# Fishing Report Cape Point



## JeepMike (Feb 4, 2008)

Alright guys, my first fishing report! During lunch break I went to the tackle shop and got completely outfitted (minus a 12 footer, which is going on sale next week!) Got some mullet, and fresh shrimp from the stand down the road.

Dusk I hit the beach, and freaked out. I was the only person out there, and I thought I was going to get stuck every 2 seconds. I aired down my 
4x4 to 22psi, and still thought I was having trouble. I figured out to drive close to the water. Now it is completely dark out, nothing but the stars and the lighthouse swinging around every few seconds. I made it to the point and then slammed on brakes before i drove straight into a tidal pool. It was just in time to every other angler leaving. Well, I backed up about 50 yards from the water, and got out and noticed my tide chart.... I_ knew_ it was high tide, but looked at the chart, then called someone and had it confirmed, it was LOW tide!!! Then I hit my headlights and saw a tidal pool on the OTHER side of the beach near the dunes!!! I decided that I would rather be back home trying to figure out how to navigate Cape Point via computer rather than spend a cold night watching my truck float away. So, that is my first report. Sorry guys  I want to try again tomorrow, and actually put some bait in the water! I was just nervous out there and have never seen it in daylight. Anyone have some tips, or snide comments? Haha thanks

Mike


----------



## surfchunker (Apr 10, 2006)

*at leat you got away*

do it in the daytime and get used to the lay of the land so to speak ..... 
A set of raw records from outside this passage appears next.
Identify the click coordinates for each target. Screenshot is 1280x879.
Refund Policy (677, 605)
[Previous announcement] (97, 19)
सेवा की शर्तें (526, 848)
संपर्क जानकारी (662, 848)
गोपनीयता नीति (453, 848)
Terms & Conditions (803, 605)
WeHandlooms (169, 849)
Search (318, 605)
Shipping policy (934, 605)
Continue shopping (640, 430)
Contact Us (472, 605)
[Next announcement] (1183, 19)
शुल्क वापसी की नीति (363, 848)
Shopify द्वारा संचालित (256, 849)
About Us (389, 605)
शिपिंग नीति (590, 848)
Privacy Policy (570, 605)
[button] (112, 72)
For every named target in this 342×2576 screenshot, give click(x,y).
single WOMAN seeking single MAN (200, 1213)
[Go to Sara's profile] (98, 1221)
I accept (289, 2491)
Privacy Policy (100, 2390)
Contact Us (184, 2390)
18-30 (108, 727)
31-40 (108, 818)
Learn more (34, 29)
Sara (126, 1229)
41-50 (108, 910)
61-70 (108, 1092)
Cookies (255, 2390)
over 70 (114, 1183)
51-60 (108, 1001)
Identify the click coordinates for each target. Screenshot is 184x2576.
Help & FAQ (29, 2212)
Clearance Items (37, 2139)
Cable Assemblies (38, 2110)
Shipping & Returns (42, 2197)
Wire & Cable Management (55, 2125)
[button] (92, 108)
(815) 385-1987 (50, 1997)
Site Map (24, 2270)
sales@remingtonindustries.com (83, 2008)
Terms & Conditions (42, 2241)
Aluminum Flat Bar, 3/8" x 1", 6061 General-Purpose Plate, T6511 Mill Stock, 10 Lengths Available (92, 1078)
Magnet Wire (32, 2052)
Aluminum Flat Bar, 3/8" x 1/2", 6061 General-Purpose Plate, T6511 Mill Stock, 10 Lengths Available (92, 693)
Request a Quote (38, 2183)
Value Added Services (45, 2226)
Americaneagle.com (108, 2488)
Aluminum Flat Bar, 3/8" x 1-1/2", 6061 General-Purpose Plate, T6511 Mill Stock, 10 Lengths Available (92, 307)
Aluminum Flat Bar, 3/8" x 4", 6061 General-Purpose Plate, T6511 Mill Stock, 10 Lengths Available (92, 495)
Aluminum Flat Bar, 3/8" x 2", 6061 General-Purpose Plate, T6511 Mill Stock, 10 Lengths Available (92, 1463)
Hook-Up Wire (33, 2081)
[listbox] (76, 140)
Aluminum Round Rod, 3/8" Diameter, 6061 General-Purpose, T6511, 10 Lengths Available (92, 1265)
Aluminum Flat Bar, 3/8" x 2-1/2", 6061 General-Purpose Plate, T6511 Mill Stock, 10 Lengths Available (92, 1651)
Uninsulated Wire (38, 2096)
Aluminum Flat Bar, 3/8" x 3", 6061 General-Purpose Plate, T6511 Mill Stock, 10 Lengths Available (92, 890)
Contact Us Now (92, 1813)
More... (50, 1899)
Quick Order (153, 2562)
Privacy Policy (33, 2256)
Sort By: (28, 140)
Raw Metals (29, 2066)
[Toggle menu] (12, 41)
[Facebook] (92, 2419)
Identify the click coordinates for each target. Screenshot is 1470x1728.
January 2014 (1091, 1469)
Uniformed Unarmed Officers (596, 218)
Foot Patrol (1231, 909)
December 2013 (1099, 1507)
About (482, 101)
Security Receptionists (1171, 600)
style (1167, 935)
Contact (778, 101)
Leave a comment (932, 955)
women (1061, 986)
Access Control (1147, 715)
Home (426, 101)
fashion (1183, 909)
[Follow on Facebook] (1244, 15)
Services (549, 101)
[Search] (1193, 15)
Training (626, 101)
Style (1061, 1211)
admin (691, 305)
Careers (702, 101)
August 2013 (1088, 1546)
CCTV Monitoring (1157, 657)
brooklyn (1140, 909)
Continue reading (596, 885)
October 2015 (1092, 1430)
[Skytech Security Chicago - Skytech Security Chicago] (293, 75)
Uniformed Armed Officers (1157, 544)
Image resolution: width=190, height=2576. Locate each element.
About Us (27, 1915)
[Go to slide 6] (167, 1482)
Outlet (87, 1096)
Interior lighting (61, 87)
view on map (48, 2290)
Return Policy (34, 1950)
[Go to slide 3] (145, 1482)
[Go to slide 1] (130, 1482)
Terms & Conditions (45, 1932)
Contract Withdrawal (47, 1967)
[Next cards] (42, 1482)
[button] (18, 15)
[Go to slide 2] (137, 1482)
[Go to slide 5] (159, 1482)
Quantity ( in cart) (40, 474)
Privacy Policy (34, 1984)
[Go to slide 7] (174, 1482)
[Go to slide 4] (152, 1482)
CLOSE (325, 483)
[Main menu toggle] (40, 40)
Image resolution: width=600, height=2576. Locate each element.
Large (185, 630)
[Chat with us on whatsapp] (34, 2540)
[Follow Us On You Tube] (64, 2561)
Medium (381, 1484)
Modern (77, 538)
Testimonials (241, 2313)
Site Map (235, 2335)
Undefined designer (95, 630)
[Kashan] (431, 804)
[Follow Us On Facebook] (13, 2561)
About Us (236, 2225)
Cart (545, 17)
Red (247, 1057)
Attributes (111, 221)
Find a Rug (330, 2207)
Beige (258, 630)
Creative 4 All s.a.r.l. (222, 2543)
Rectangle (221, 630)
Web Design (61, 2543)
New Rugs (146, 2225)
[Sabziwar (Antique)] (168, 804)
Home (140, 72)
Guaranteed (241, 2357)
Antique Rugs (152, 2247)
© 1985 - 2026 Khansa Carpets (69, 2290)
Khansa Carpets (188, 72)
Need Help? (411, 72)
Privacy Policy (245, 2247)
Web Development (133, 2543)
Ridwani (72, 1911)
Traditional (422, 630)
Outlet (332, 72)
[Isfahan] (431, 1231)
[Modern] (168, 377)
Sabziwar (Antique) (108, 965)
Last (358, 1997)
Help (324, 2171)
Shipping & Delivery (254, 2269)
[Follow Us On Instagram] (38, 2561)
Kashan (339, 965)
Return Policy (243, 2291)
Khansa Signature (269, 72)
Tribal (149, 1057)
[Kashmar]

what are you driving on the beach ... You might even want to air down a little more if you think it can do better ....


----------



## Cdog (Mar 18, 2002)

Air down to 20 and leave it there unless you are heading off island or the sand is real soft.Also be careful driving close to the water.Hitting red sand and getting stuck 10' from the ocean on a incoming tide could get real expensive.

Also, until ya get to know the beaches hit em in the day light then you will know where you are and what you are doing at night.

Enjoy and congrats on living my dream.Living on the island.


----------



## JeepMike (Feb 4, 2008)

I am driving a 1991 Ford Explorer on some regular sized A/T tires. Red sand huh? Is that sand full of crushed shells? It's been my dream to get to this island too Cdog, do you make it down here very often? What is your preferred ramp to get to the point? Billy Mitchell or the ones north of the lighthouse?


----------



## surfchunker (Apr 10, 2006)

*pond*

on the south beach at the point I'm not sure if it's there all the time but I think the one pond is always there ....... 

You should try to drive in the ruts .. the sand should be packed better there ... 

get some daytime under your belt and the night will come to you ......

and yes red sand is a major no no ......

I like to back up to the water that way I'm heading out straight if I need to get out in a hurry ......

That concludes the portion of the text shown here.